§ Material for this exercise:
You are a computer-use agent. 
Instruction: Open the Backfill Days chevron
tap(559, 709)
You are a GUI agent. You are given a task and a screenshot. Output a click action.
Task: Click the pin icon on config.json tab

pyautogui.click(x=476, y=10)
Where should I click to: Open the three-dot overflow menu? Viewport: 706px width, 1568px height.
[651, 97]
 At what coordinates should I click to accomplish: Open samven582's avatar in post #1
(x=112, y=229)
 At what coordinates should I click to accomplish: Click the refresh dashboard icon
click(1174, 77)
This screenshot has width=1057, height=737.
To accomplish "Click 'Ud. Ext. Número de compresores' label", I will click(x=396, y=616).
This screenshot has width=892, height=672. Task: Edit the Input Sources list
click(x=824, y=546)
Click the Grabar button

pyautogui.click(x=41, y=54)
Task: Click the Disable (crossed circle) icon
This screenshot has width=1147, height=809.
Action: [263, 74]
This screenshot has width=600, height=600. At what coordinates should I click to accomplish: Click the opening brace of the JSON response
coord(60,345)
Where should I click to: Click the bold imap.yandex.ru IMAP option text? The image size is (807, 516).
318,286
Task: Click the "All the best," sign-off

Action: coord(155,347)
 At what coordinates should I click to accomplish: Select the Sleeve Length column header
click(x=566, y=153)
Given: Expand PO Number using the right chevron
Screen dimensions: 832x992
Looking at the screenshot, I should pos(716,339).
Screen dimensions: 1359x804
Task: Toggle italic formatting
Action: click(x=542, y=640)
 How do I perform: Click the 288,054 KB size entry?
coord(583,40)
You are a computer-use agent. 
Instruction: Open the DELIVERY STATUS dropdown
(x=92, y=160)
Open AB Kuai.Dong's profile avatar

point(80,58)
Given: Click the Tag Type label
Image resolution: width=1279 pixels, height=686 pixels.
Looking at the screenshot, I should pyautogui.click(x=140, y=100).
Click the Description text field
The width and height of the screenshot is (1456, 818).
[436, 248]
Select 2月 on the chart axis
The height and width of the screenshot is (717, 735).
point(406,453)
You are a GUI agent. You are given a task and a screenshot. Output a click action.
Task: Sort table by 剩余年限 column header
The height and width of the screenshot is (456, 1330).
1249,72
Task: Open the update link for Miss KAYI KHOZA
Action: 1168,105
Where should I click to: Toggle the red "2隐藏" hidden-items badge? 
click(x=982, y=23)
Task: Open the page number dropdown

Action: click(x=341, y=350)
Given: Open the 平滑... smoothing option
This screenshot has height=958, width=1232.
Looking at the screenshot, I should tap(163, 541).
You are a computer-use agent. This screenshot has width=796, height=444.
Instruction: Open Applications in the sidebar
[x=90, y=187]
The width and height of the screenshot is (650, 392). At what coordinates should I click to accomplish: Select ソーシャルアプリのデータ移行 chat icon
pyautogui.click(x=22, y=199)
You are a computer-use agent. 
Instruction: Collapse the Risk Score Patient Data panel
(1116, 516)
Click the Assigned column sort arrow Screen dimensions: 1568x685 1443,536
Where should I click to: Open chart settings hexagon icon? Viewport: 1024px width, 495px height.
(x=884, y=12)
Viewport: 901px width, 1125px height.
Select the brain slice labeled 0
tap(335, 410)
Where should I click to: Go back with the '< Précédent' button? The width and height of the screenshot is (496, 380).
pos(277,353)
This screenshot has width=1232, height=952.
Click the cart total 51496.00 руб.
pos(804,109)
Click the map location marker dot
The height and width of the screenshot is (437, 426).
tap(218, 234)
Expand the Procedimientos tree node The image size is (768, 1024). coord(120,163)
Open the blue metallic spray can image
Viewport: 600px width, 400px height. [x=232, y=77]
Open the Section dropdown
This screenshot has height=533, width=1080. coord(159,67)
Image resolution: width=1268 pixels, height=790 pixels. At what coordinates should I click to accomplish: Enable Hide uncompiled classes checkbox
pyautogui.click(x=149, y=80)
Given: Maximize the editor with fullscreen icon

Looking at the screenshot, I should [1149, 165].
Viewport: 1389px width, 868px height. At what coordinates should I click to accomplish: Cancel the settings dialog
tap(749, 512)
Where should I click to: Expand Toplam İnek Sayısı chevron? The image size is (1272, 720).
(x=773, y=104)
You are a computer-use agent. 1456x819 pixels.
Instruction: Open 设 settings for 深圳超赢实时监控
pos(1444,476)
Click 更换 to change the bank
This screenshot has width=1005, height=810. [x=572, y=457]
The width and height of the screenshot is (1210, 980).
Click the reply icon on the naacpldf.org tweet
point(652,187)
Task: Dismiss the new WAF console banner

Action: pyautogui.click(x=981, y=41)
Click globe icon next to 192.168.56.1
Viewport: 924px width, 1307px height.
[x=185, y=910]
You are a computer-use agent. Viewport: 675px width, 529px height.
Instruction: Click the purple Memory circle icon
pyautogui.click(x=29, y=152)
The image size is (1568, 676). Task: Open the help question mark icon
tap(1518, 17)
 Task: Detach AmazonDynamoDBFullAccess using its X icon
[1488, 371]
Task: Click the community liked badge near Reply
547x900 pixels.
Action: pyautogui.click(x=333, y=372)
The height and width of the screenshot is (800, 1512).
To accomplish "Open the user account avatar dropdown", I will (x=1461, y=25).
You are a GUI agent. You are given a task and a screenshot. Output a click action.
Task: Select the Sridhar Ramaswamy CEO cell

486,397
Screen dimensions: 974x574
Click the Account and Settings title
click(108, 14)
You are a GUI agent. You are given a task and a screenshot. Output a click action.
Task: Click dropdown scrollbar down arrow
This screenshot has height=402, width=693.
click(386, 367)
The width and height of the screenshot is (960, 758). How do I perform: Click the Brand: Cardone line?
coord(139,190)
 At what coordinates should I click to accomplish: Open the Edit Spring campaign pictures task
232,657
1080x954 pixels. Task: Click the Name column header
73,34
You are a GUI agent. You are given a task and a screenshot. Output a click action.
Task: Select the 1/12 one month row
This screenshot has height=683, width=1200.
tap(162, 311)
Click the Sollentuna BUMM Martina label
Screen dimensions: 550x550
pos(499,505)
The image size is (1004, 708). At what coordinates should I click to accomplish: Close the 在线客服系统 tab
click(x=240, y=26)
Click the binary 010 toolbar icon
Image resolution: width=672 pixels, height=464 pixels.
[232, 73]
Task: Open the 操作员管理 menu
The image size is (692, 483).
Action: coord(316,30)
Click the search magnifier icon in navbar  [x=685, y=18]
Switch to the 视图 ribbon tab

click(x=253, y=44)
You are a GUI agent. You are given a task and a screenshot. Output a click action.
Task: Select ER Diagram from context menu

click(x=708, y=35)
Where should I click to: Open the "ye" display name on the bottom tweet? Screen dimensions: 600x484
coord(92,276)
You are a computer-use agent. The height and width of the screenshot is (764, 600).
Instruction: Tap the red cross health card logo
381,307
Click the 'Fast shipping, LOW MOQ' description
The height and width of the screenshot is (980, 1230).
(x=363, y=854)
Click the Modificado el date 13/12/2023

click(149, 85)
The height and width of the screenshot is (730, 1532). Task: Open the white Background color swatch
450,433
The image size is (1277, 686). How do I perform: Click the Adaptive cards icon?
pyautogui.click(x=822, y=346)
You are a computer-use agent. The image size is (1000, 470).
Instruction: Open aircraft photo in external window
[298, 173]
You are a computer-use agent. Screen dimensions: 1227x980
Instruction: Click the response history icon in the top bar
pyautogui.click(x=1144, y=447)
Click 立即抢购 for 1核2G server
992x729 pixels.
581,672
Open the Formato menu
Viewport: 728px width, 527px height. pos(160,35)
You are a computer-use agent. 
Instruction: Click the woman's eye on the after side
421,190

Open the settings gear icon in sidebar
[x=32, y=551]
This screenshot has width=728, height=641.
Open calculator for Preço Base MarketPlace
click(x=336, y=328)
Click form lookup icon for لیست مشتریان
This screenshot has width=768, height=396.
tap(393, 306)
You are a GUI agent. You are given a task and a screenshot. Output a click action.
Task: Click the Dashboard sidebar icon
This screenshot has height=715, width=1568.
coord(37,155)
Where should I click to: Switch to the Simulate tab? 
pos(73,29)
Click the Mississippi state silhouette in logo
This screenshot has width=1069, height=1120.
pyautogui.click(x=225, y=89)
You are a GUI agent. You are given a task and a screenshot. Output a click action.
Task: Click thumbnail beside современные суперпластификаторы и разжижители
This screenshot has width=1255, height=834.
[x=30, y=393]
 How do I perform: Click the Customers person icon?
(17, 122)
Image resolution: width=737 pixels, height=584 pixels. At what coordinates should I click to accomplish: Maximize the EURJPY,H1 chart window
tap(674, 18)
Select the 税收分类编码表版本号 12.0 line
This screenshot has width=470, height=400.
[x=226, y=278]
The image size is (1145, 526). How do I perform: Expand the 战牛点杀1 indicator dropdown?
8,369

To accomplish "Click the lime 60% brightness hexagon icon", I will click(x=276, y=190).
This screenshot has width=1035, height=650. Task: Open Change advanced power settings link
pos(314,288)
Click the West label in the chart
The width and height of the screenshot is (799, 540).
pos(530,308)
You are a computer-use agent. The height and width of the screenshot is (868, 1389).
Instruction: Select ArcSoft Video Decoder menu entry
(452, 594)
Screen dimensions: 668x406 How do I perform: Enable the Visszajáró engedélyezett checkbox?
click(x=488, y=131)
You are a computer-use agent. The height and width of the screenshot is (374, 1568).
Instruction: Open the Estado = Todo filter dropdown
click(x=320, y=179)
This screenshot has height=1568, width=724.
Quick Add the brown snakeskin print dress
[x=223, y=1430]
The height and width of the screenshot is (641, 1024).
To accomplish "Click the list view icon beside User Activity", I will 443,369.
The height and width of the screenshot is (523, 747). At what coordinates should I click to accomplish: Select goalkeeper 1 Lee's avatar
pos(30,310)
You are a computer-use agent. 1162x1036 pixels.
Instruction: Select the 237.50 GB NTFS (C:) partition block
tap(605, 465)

§ Try it:
Your answer should be only the number of lines in the entries above that hold the string "beside".

§ Completed task:
2